Медикус сел за стол.

— Тоскливо мне будет без тебя, очень тоскливо. Я тебя полюбил, юноша. Видишь, как получилось: ты приехал сюда несчастным шляхтичем, а уезжаешь счастливым человеком… Не боишься, что родители ее не примут?

— Примут, — уверенно сказал Михал. — Да и что мне у них делать? Я еду только обвенчаться. Ноги моей не будет в Яновщине. После родителей… я освобожу своих людей. Я не желаю быть паном. Это смерть, это ужас…

— И я тоже больше здесь не буду, — твердо сказал медикус. — Я уезжаю. Уезжаю очень далеко. Мне было стыдно вчера. После такого подъема все кончилось поркой. Они преподнесли Знамеровскому богатые дары, с почетом усадили снова на трон. Пусть он исправился, пусть будет хорошо управлять народом, но что это за народ, когда над ним стоит один? Разве можно такой народ назвать великим? Я хорошо видел, как они падали ниц, как кричали: «Пусть живет король!» Я думал, что каждый народ имеет такое правительство, которого он заслуживает, и нету хороших народов на земле. Вчера я твердо решил отравиться. Но медлил. Может, из-за нелепой привычки жить или из-за боязни великого «ничего»? И я награжден. Счастье есть на земле.

— А что случилось? — спросил Михал настороженно.

Медикус горячо обнял его:

— Дорогой мой! Начинается новый день. Не все еще потеряно. Две недели назад народ в Париже разрушил Бастилию. Я уверен: пожар начался надолго. И вскоре повсюду закачаются троны, повеет свежий, сильный ветер. Я счастлив. Человек не лижет руку, которая его бьет. Я пойду туда. Проскочу как-то до Риги. А потом — морем.
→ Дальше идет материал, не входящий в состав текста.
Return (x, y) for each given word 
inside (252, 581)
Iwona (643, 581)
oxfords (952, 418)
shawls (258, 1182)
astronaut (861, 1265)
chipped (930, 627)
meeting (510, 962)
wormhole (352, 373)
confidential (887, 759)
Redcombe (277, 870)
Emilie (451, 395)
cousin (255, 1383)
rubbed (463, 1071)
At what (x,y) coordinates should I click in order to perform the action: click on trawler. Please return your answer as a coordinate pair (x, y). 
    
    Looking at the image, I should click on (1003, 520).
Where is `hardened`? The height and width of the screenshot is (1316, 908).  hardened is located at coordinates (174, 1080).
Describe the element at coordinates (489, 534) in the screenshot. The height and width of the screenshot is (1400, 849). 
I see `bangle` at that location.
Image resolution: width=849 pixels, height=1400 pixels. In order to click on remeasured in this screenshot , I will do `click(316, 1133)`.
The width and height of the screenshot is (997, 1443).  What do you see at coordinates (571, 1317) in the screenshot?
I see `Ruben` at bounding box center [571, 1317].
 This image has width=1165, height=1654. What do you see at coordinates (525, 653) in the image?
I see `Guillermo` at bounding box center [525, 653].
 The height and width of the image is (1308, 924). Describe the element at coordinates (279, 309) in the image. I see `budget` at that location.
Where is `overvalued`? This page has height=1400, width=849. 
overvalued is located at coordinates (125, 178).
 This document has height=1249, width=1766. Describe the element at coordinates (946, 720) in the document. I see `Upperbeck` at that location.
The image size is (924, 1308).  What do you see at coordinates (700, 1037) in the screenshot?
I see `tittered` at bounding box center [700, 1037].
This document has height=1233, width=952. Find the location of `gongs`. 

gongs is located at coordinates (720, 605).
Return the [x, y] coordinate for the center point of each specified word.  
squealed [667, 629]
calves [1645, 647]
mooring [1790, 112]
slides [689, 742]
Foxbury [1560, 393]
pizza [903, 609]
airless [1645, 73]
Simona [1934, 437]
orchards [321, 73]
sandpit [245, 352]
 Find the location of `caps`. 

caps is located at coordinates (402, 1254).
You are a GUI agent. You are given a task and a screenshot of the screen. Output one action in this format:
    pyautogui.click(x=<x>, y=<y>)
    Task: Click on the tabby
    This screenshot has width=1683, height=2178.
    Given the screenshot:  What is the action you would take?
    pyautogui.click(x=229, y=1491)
Я явлюсь к ним и попрошу: «Возьмите меня. Я пришел к вам от народа, который не меньше вас любит святую свободу, который защищал ее не хуже вас всю жизнь и который теперь не имеет воли даже на то, чтобы умереть. Это нелепый, любимый мною народ. Отсеките голову своему королю, а потом пойдем сечь головы королям на всей земле». И возможно, очередь дойдет и до моего маленького народа. Он поднимется, выпрямится. И он покажет всем, какая он сила, как он умеет трудиться, творить, петь… Я иду к ним… Но я скоро вернусь. Увидишь. И не один. И здесь встретит меня армия свободы. А теперь прощай… Бегите отсюда быстрее, дети. Здесь нечем дышать. Идите на дороги, на свет, к людям.

И он распахнул окно.

— Видите, солнце садится. Великое солнце нашей земли. Оно будет новым…

— Когда взойдет завтра, — твердо закончил Яновский и обнял Аглаю за плечи. Потом они посмотрели на запад, где догорал дымный багровый диск.